A visit to Goose was one in which time stood still. Days were filled with morning swims in the community pool, afternoons lazing about reading her extra-large print Reader's Digest magazines, evenings spent with her siblings playing cards and eating pistachio ice cream, and late nights on her porch eating strawberry shortcake. At the end of the night my sister and I would clamor over who got to sleep in her cozy bed, snug with pink crocheted afghans. If we didn’t get to sleep in her bed we slept in the guest bedroom, on a pullout couch surrounded by colorful clowns, many sewn or crocheted by Goose or her friends. While that too was cozy, it was equally terrifying!
During one of the last years that she was still traveling, she rode the Amtrak train down to my grandma's house in Southern California for Thanksgiving. Many of the family came and went that day, cooking and visiting until we all gathered at the dinner table. Goose made the pie dough and the pies, saving the scrap dough for the grandkids. Once together, we rolled out the scraps, spread softened butter over the dough and dusted the surface generously with cinnamon sugar. We then rolled the dough into a spiral, cut slices a finger-width wide and placed them onto a cookie sheet to bake until they were golden and crispy, with the buttery cinnamon sugar oozing onto the pan and caramelizing at the edges.
While the pinwheels cooled, she and I went for a walk in the neighborhood. By this time she needed a bit of stability so she looped her arm through mine while we slowly made our way around a few blocks.
It’s these food memories that guide me in the bakery. A place where I can take humble homespun treats and turn them into something that meets the elegance of the pastries that we make at the bakery, sharing them with all of those who appreciate them.

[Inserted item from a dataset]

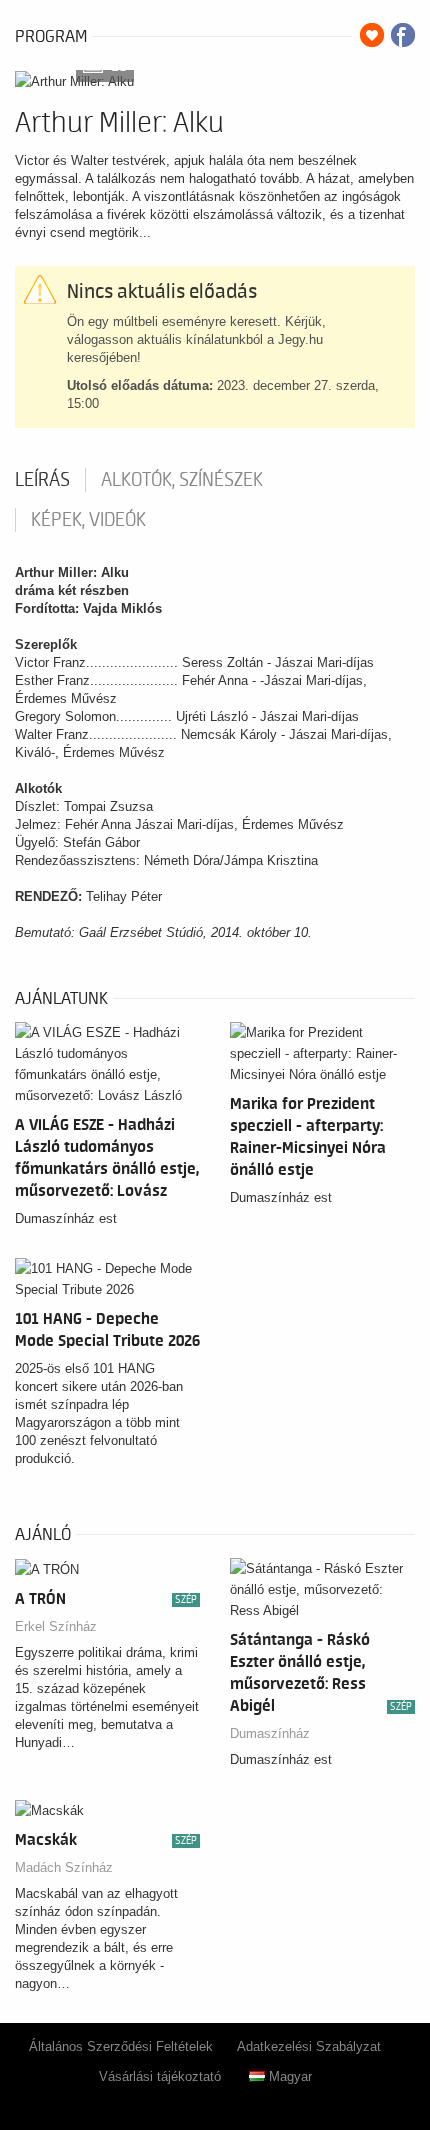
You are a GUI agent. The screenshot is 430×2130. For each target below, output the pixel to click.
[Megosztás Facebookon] (403, 35)
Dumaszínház (270, 1733)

Sometimes we need a use for the scrap dough that accumulates during the making of our croissants. One day we came up with the idea of making our version of Pain aux Raisins, a classic French pastry that incorporates some of the techniques I learned from Goose. We spread vanilla bean pastry cream over the surface of croissant dough made with freshly-milled Rouge de Bordeaux flour, dot it with rum-soaked golden and dark raisins, and roll it up into spirals. Then we slice the dough into pieces, giving the ends a tuck before placing them in muffin tins. As they bake, they swell and color into soft pillow buns which are tossed in cinnamon sugar before they cool.